I’ve been in that role for six years and during that time, it has changed and grown. We’ve improved access and affordability of HIV medication, changed the way the Department of Forensic Medicine treats the bodies of people infected with HIV and HCV, and gained access to life insurance products for people with HIV in Australia, something that was denied to them for 15 years. We have helped to improve HIV-positive people’s acceptance and understanding of the benefits of modern HIV-treatment and played a role in reducing HIV transmission in NSW, and we’ve partnered with the HIV/AIDS Legal Centre on a range of projects to help people with HIV better understand their rights and responsibilities.
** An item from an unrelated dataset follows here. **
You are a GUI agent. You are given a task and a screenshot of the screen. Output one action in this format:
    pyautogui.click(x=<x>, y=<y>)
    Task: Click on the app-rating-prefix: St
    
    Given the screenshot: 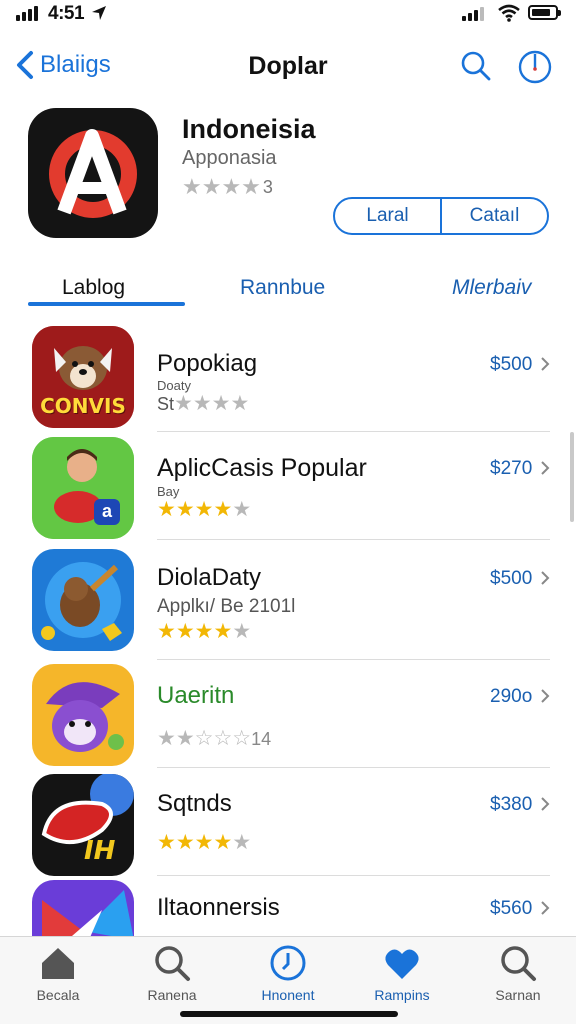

There are many more issues that will need to be worked through in the coming years. Appropriate and non-discriminatory services for people who are ageing with HIV, measures to help people with depression and neurocognitive impairment maintain health and wellbeing, drug and alcohol issues, and assistance for those who are living in poverty and struggle to afford the health care and accommodation they need. Over the last decade we’ve witnessed an increasing move towards a more medical model of HIV management and care. The challenge for people with HIV will be to step-up and remain central and vital in the planning of all future service delivery and public policy. That is if we are to avoid an ongoing disinvestment in the HIV service sector. The danger is that as HIV becomes more normalised, people with HIV will disengage and become passive recipients of services and the public policies that shape them. That would be a reversal in the involvement of people with HIV in the Australian epidemic and I have no intention of accepting that reality. Many of my mates may be dead from AIDS, but their impact on me lives on.

And, that’s the story of how an unlikely lad from suburban Sydney ended up becoming an advocate for people with HIV. Maybe not that unlikely after all. Most of us end up putting one step after the other.

Lance Feeney

Published for Talkabout Online #185 – March 2016

Published as Effecting change gave me courage, p 167 in Through our eyes: Thirty years of people living with HIV responding to the HIV and AIDS epidemics in Australia, (July, 2014) by the National Association of People With HIV Australia (NAPWHA).